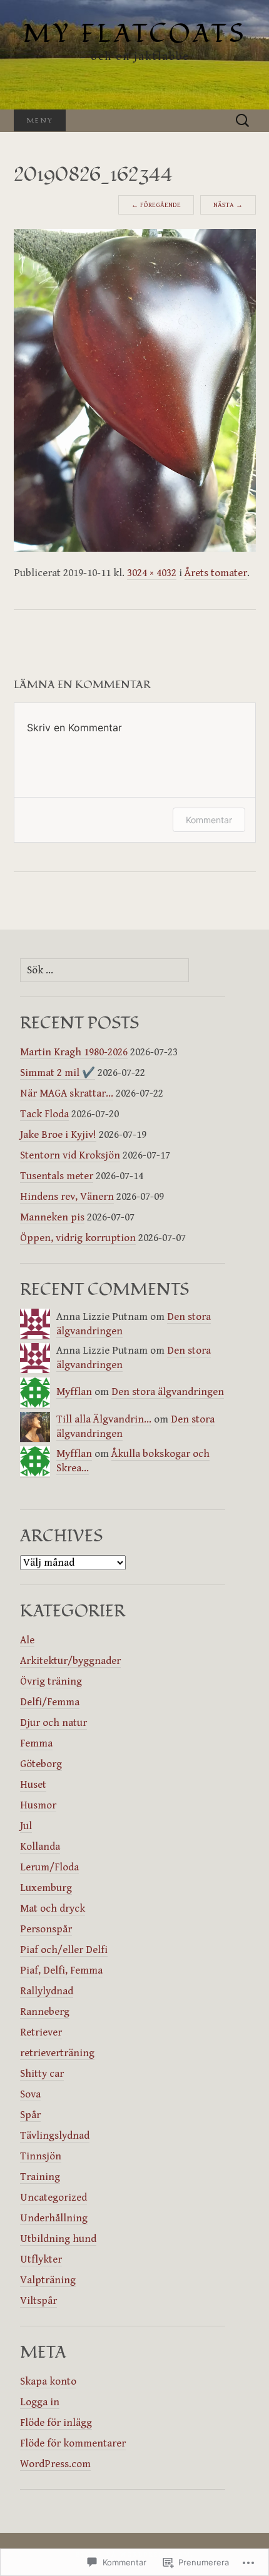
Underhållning (54, 2218)
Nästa (228, 205)
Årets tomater (216, 573)
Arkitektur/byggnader (70, 1661)
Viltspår (38, 2301)
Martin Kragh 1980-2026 (74, 1052)
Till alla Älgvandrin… (103, 1419)
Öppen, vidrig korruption (78, 1238)
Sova (30, 2094)
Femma (36, 1743)
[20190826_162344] (135, 390)
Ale (27, 1640)
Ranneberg (44, 2012)
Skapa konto (48, 2381)
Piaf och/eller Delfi (64, 1950)
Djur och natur (53, 1722)
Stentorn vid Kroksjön (70, 1155)
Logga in (39, 2402)
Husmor (38, 1805)
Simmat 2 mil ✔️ (57, 1073)
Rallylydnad (46, 1991)
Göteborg (41, 1764)
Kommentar (209, 819)
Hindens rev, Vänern (67, 1196)
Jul (26, 1826)
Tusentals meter (56, 1176)
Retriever (41, 2032)
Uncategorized (53, 2197)
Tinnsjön (40, 2156)
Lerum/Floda (49, 1867)
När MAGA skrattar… (66, 1093)
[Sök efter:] (243, 120)
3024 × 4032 (151, 573)
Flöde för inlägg (56, 2422)
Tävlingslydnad (54, 2135)
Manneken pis (52, 1217)
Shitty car (42, 2073)
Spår (30, 2115)
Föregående (156, 205)
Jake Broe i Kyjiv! (58, 1134)
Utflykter (41, 2259)
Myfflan (74, 1392)
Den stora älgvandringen (167, 1392)
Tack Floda (44, 1114)
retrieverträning (57, 2053)
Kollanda (40, 1846)
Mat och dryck (52, 1908)
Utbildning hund (58, 2239)
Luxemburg (46, 1888)
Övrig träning (51, 1681)
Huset (33, 1784)
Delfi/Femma (49, 1702)
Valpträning (48, 2280)
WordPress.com (55, 2464)
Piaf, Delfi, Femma (61, 1970)
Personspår (46, 1929)
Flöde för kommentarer (73, 2443)
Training (40, 2177)
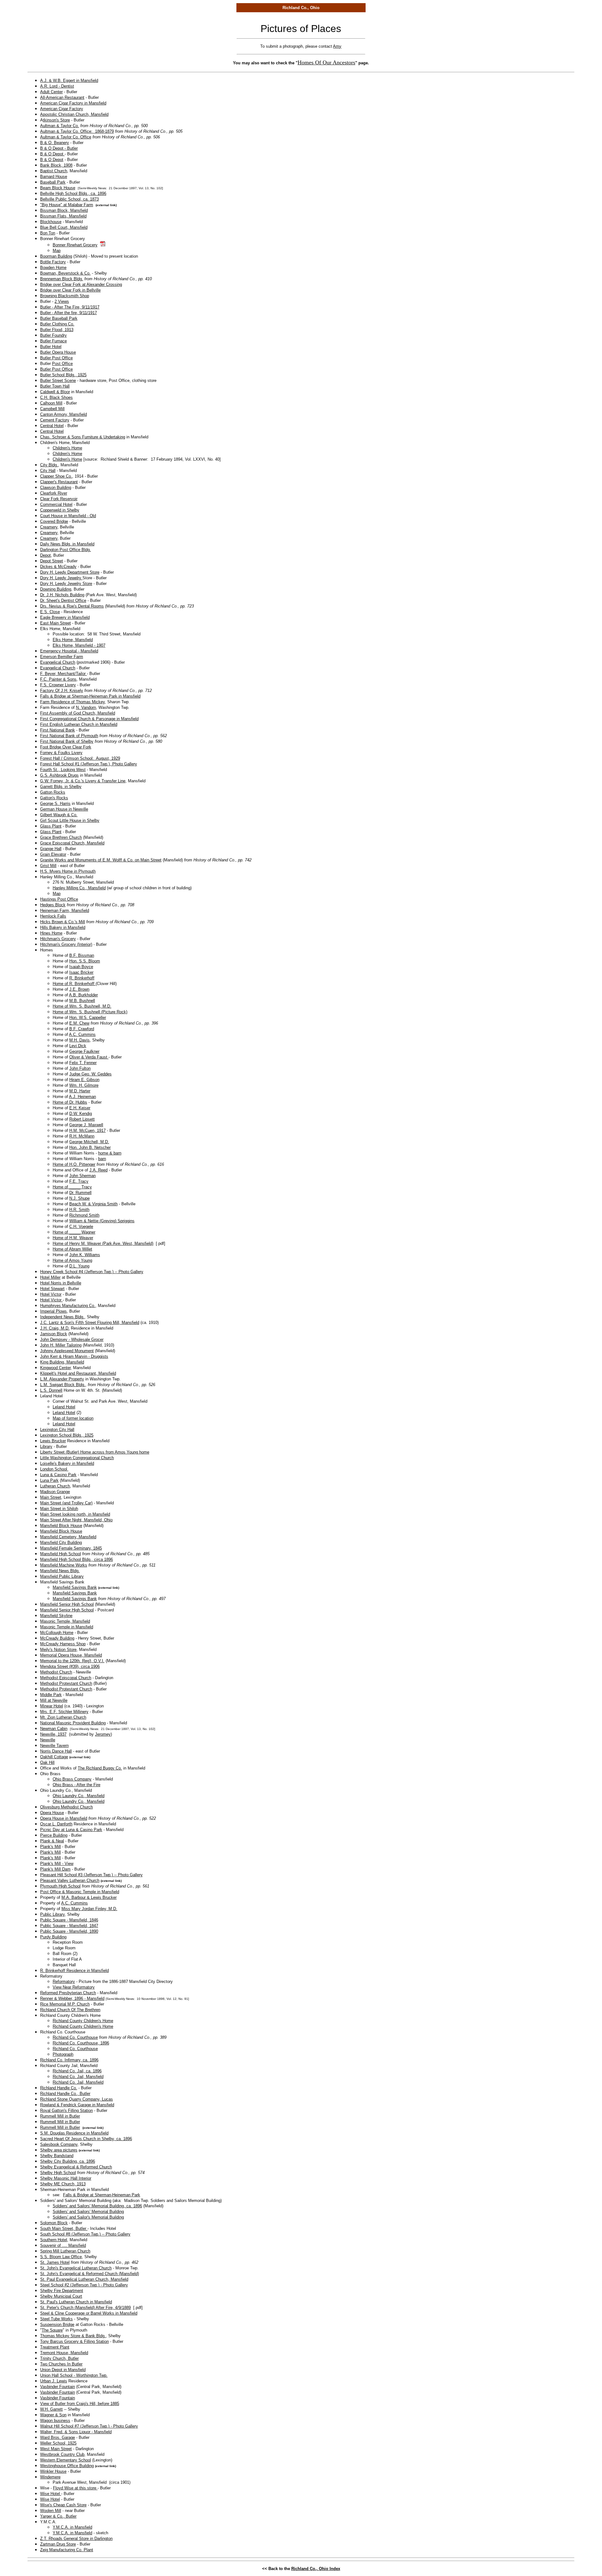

◆ **YOUR OBJECTIVE**: Copy all entries exactly; skip pictures.

◆ **WRITTEN ANSWER**:
Underhållning (54, 2218)
Nästa (228, 205)
Årets tomater (216, 573)
Arkitektur/byggnader (70, 1661)
Viltspår (38, 2301)
Martin Kragh 1980-2026 (74, 1052)
Till alla Älgvandrin… (103, 1419)
Öppen, vidrig korruption (78, 1238)
Sova (30, 2094)
Femma (36, 1743)
[20190826_162344] (135, 390)
Ale (27, 1640)
Ranneberg (44, 2012)
Skapa konto (48, 2381)
Piaf och/eller Delfi (64, 1950)
Djur och natur (53, 1722)
Stentorn vid Kroksjön (70, 1155)
Logga in (39, 2402)
Husmor (38, 1805)
Simmat 2 mil ✔️ (57, 1073)
Rallylydnad (46, 1991)
Göteborg (41, 1764)
Kommentar (209, 819)
Hindens rev, Vänern (67, 1196)
Jul (26, 1826)
Tusentals meter (56, 1176)
Retriever (41, 2032)
Uncategorized (53, 2197)
Tinnsjön (40, 2156)
Lerum/Floda (49, 1867)
När MAGA skrattar… (66, 1093)
[Sök efter:] (243, 120)
3024 × 4032 (151, 573)
Flöde för inlägg (56, 2422)
Tävlingslydnad (54, 2135)
Manneken pis (52, 1217)
Shitty car (42, 2073)
Spår (30, 2115)
Föregående (156, 205)
Jake Broe i Kyjiv! (58, 1134)
Utflykter (41, 2259)
Myfflan (74, 1392)
Den stora älgvandringen (167, 1392)
Tack Floda (44, 1114)
retrieverträning (57, 2053)
Kollanda (40, 1846)
Mat och dryck (52, 1908)
Utbildning hund (58, 2239)
Luxemburg (46, 1888)
Övrig träning (51, 1681)
Huset (33, 1784)
Delfi/Femma (49, 1702)
Valpträning (48, 2280)
WordPress.com (55, 2464)
Piaf, Delfi, Femma (61, 1970)
Personspår (46, 1929)
Flöde för kommentarer (73, 2443)
Training (40, 2177)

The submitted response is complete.